Alfred Lemierre, Salvador Bailon, Annelise Folie and Michel Laurin (2021)

From toad to frog: osteological description and taxonomic reattribution of the 'mummified' holotype of Bufo servatus, an Eocene anuran, based on micro-CT examination

In: XVIII EAVP Meeting – Online 5-9 July 2021, vol. Abstract Book, pp. 106.

The Quercy Phosphorites are a set of Eocene-Oligocene deposits from South-West France that yielded numerous vertebrate fossils, including amphibians, mostly as isolated bones. However, in 1873, several exceptional amphibian specimens were discovered, with the external surface of the unmineralized tissues preserved, and were commonly referred as “mummies”. In the 19th century, they were described without any knowledge of their internal anatomy.
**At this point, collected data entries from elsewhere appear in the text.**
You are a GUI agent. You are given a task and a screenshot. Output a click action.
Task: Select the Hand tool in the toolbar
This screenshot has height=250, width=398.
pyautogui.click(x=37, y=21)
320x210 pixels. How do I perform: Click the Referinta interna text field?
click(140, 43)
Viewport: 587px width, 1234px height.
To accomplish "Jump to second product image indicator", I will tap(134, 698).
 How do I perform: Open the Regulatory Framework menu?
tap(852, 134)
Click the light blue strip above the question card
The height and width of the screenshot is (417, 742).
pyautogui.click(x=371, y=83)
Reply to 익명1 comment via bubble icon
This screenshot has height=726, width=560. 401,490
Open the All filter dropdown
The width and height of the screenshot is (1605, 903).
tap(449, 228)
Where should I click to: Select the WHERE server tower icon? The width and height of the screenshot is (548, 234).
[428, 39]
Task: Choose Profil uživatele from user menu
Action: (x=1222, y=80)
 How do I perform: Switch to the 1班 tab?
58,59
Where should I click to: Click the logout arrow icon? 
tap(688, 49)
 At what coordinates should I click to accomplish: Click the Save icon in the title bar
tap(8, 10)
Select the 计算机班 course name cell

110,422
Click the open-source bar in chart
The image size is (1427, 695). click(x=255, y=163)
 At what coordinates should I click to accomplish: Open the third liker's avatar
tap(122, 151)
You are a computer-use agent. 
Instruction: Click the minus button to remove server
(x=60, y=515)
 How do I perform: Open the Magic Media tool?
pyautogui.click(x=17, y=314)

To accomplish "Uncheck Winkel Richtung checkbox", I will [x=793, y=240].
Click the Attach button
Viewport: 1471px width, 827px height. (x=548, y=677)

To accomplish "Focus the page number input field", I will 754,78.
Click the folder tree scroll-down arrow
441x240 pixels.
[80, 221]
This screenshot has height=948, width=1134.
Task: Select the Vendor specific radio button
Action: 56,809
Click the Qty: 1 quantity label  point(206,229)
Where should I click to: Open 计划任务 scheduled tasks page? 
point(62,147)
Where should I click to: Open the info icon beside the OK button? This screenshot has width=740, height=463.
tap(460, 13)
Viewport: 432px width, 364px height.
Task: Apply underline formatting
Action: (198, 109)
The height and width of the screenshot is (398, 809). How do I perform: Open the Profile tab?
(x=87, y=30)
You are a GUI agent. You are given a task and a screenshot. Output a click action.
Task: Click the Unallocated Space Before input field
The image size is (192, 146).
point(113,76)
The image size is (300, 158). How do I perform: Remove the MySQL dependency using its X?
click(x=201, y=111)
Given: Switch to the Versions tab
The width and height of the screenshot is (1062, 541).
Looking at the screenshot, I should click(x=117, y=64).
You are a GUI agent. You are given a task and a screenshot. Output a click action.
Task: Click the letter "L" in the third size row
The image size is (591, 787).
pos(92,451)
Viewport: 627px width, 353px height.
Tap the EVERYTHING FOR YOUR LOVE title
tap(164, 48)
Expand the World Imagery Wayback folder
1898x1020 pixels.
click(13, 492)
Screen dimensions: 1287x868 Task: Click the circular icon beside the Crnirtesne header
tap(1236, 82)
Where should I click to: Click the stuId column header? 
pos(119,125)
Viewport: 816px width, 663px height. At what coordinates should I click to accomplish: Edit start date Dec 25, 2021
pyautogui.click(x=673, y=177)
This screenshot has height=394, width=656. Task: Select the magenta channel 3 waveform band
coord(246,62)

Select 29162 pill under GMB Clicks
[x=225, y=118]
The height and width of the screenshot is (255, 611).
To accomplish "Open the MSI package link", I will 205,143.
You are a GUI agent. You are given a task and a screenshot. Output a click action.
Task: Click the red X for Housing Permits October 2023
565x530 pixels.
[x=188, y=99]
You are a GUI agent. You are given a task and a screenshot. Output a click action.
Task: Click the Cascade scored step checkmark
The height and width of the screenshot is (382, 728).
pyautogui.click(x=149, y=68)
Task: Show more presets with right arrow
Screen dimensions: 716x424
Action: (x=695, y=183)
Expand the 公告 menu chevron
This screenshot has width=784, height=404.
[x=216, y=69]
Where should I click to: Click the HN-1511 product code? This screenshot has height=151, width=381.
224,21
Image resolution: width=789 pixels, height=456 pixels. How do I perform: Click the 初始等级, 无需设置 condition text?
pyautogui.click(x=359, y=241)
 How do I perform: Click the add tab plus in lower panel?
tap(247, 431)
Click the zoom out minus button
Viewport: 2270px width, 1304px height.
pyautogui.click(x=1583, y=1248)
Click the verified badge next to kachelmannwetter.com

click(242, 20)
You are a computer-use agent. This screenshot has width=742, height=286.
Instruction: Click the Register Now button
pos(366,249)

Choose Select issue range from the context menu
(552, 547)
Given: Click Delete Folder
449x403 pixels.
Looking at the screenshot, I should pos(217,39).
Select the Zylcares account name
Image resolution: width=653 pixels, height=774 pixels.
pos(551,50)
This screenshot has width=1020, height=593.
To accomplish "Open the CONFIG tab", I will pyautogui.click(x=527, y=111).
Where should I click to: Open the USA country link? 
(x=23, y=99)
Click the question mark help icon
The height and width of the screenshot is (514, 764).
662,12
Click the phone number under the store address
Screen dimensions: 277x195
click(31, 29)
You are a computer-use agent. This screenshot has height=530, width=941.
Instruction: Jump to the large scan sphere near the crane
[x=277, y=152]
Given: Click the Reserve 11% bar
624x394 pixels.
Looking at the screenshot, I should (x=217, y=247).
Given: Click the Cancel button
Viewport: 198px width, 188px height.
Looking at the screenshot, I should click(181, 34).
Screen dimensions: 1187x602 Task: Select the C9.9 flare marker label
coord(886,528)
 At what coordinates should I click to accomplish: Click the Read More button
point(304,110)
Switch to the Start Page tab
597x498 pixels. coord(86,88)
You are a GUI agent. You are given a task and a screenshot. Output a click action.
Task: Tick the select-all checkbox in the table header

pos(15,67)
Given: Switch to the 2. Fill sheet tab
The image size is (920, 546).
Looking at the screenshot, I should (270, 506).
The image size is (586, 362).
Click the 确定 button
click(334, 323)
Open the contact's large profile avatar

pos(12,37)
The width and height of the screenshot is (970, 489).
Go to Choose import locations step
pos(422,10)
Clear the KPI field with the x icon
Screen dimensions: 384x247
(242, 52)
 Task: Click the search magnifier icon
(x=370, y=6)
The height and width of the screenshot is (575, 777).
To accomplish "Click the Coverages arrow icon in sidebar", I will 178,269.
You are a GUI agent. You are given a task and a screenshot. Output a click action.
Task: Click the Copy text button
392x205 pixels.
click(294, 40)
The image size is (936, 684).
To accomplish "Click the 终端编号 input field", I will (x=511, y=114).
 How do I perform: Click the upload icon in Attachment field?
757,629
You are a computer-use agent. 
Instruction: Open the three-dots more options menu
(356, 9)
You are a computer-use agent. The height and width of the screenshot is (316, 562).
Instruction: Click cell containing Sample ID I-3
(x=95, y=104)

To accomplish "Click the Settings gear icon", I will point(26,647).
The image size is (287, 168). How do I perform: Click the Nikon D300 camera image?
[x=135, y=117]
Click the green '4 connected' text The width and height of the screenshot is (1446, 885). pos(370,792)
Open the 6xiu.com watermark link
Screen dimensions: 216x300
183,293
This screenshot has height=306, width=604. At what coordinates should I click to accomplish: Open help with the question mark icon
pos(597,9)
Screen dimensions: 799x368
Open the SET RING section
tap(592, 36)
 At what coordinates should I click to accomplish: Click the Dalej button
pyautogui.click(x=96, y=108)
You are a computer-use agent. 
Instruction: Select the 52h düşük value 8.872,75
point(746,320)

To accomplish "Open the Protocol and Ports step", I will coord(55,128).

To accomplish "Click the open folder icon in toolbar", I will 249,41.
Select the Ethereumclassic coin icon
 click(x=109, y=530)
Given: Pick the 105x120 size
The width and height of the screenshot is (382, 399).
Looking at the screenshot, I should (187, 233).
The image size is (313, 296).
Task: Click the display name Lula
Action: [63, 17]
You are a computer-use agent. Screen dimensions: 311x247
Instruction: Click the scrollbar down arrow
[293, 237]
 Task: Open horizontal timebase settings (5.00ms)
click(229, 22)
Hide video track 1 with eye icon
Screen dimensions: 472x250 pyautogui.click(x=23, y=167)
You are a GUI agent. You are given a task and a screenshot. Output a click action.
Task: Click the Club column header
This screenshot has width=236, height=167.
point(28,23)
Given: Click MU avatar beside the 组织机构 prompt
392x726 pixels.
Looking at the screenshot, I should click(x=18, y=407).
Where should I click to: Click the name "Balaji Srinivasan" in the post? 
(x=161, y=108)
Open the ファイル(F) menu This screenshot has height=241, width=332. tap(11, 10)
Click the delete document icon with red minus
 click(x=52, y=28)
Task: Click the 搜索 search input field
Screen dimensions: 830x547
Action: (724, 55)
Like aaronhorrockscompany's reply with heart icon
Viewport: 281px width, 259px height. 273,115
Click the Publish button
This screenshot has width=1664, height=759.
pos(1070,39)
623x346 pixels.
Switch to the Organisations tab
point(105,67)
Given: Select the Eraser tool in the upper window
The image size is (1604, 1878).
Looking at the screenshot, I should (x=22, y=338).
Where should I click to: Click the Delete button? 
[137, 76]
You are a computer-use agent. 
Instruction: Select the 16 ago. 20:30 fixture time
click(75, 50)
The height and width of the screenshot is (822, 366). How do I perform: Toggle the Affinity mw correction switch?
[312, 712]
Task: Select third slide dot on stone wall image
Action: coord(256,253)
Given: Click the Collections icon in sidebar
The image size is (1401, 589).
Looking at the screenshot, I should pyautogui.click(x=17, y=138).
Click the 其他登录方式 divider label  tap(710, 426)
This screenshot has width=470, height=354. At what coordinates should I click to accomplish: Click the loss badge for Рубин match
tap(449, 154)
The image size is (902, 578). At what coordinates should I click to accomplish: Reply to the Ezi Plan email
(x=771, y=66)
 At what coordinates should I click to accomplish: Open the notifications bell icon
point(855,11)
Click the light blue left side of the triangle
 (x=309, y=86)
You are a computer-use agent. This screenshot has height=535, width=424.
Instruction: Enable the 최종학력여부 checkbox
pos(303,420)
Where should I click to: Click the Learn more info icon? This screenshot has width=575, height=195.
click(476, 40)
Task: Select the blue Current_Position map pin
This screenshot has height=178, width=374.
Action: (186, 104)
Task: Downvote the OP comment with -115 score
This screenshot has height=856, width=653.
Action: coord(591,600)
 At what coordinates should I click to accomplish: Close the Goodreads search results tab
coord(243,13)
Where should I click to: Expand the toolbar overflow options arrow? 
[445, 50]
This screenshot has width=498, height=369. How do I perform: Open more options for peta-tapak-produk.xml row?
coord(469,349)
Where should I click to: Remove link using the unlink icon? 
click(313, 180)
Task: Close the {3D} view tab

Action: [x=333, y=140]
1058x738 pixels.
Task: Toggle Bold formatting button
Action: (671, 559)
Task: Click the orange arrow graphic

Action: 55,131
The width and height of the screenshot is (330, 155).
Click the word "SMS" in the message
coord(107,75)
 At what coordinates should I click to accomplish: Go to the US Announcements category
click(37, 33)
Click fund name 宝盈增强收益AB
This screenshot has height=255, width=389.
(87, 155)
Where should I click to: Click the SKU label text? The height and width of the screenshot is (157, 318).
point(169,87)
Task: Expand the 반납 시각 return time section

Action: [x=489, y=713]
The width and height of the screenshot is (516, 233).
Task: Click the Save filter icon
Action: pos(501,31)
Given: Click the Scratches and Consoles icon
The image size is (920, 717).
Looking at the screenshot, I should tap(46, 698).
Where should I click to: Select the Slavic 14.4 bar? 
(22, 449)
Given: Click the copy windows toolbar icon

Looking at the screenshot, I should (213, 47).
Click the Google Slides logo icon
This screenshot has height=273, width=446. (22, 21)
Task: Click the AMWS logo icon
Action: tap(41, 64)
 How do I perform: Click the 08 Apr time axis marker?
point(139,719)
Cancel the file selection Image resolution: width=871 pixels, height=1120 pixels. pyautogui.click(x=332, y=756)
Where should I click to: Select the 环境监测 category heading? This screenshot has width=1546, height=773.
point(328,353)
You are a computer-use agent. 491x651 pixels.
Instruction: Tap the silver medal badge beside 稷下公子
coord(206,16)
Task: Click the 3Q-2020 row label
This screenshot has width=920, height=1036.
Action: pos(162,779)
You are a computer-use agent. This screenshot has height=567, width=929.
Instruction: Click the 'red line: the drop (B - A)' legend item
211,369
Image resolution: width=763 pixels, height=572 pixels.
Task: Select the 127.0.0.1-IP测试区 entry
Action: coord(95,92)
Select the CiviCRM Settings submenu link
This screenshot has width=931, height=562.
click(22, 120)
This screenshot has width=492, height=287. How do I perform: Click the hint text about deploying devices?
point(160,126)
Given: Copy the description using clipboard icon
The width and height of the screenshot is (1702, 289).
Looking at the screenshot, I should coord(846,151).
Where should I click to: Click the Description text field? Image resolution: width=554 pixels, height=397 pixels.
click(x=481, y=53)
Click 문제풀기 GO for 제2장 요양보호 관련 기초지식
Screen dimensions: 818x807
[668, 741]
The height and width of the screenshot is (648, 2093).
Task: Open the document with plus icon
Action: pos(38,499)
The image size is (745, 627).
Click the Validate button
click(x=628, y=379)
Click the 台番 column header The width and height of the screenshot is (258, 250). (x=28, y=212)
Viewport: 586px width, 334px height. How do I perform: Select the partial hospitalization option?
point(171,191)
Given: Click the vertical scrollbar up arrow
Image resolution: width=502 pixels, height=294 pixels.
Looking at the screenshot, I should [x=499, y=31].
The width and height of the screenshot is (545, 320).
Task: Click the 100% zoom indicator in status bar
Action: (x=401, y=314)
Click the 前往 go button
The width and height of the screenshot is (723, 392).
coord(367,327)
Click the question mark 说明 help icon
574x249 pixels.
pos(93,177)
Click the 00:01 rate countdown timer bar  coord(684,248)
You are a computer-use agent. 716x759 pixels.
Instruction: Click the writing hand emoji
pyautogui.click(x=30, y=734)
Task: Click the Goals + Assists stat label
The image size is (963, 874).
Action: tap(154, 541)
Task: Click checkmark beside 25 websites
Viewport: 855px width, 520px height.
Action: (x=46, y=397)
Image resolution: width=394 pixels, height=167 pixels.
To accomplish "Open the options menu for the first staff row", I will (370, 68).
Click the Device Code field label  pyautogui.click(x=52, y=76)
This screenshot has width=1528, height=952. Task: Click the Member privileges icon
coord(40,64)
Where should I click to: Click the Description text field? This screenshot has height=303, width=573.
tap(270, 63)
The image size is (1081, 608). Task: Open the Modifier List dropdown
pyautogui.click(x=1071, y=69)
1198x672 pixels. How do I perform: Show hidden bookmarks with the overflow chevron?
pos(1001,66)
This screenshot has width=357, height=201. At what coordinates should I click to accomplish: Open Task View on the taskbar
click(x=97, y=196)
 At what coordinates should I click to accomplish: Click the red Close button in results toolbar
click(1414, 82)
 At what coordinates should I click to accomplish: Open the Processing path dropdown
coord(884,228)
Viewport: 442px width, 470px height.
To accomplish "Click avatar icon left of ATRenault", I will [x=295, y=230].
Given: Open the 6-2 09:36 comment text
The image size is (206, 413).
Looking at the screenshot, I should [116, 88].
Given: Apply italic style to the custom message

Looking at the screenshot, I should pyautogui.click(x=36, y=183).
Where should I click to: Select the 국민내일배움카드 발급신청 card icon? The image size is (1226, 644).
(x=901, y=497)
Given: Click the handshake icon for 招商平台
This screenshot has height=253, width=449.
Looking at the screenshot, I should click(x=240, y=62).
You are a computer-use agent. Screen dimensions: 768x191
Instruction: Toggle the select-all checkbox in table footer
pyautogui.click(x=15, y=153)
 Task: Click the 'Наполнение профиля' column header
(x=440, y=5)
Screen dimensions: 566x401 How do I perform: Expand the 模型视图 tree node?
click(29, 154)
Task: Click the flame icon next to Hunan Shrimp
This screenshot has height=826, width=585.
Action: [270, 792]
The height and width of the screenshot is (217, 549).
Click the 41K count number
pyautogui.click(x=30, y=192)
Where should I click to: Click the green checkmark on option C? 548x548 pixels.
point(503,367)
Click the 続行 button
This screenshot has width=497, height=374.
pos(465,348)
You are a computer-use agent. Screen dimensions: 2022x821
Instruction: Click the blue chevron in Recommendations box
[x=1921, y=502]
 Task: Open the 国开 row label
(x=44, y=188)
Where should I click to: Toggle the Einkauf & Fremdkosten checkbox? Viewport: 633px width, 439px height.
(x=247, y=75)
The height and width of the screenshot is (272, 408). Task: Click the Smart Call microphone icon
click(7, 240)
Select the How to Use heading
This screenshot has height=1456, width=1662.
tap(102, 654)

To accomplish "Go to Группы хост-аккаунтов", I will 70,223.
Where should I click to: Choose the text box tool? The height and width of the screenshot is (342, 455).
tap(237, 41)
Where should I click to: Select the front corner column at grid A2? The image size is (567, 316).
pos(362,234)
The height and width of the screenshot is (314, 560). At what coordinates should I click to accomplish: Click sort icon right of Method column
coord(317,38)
Since 2012, we have started scanning these “mummies”, revealing the preserved internal soft tissues and articulated skeleton. A first specimen was attributed in 2013 to Thaumastosaurus gezei and we here present our results from the tomography of a second “mummified” anuran, previously identified as Bufo servatus. The tomography showed a preserved articulated skeleton, and its osteological characteristics are similar to the first scanned anuran “mummy”, representing different ontogenetic stages. Both are now both attributed to Thaumastosaurus servatus nov. comb. The new anatomical information is used to assess the affinities of T. servatus, which appears to belong to the Pyxicephalidae, an African anuran clade. Thaumastosaurus thus represents both the oldest occurrence of this clade in the fossil record and its first occurrence outside of Africa. Its presence in Europe highlights a faunistic exchange with Africa during the Eocene, also documented for several clade of squamates. The presence of this African herpetofauna in Europe might be linked to the warmer climate during the Eocene. However, most of this herpetofauna, including Thaumastosaurus, disappeared from the region around an extinction event (named the “Grande Coupure”) that took place around the Eocene/Oligocene transition (~34 Ma).